Entertainment

Roku Channel Store Hangs Out Shingle

Roku Digital Video Player

Roku Digital Video Player

Roku is making additional types of content available via its set-top players with the introduction of the Roku Channel Store. Participants so far include Pandora, Facebook Photos, Revision3, Mediafly, TWiT, blip.tv, Flickr, FrameChannel, Motionbox and MobileTribe.

Other providers are developing apps for the Roku Channel Store; as they are ready, they will appear there automatically, the company said. Existing Roku channels include Netflix, Amazon Video On Demand and MLB.TV.

Roku plans to roll out the Channel Store as a free upgrade to its existing customers over the next two weeks.

Content Everywhere

Roku seized upon the nascent “TV Everywhere” business model when it entered the market in May 2008, customizing it for its own family of players. Comcast and Time Warner are among those promoting the concept — essentially, allowing customers to watch certain premium content online.

Roku is leveraging the same consumer demand for flexible content but channeling it to the television set.

“Our focus is on delivering great content to the TV from a variety of sources,” spokesperson Brian Jaquet told the E-Commerce Times.

Despite the ubiquity of computers and the increasing consumption of multimedia via smartphones, “the TV still rules the roost inside homes,” said Jaquet.

A typical use of the platform would be uploading a video of his daughter at Halloween to a channel partner site, which his parents could then access to watch on their Roku-equipped TV, he suggested.

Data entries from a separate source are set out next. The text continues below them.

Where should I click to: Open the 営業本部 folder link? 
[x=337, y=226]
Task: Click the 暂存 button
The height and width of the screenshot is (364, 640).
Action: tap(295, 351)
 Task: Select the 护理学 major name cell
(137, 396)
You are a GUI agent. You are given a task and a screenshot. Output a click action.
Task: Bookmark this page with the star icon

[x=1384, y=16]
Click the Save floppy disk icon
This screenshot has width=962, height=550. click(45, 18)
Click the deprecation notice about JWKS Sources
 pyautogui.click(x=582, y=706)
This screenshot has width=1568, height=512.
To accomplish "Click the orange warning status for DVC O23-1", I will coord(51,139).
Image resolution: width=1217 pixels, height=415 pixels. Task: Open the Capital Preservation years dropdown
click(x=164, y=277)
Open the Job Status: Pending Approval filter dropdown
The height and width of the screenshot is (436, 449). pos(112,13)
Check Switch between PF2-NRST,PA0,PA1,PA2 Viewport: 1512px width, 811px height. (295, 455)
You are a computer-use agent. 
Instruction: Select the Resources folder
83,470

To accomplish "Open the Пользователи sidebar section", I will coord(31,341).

“The point of our open platform and SDK is to deliver more and more content — perhaps content that people don’t normally associate with television — to the living room,” Jaquet noted.

One Screen in the Cloud

Another way to think of Roku’s business model is as “one screen in the cloud,” Michael Gartenberg, vice president of strategy and analysis with Interpret, told the E-Commerce Times.

“Essentially, what they are doing is taking the TV set — whether it is a standard appliance or a high-def monster — and enhancing it with content the consumer wants to see,” he said.

The customizability of the content is important.

“The consumer decides to select what is most interesting,” noted Gartenberg. “Someone who is not interested in Facebook, for example, can keep that particular channel hidden.”

Whether this model really begins to get traction will depend on large part in the partnerships Roku is able to ink, he said.

This is not necessarily an easy challenge.

“People don’t tend to make artificial distinctions between their screens — their PCs or mobile phones or television sets,” Gartenberg pointed out. “However, the content owners and companies that control these screens certainly do think of these channels as very different, each having its own revenue model.”

These barriers will come down, he predicted, in large part because the demand is there, and because consumers have such varying tastes and expectations that a one-size-fits-all content-shifting model is unlikely to work.

“For some people, content shifting is about watching ‘Lost’ on their PCs. For others, it is about streaming Internet content onto their TV sets,” Gartenberg said.

The content providers, for their part, have an interest in increasing the number of viewers of their digital products as this usually translates into increased ad revenues or subscription fees — or both.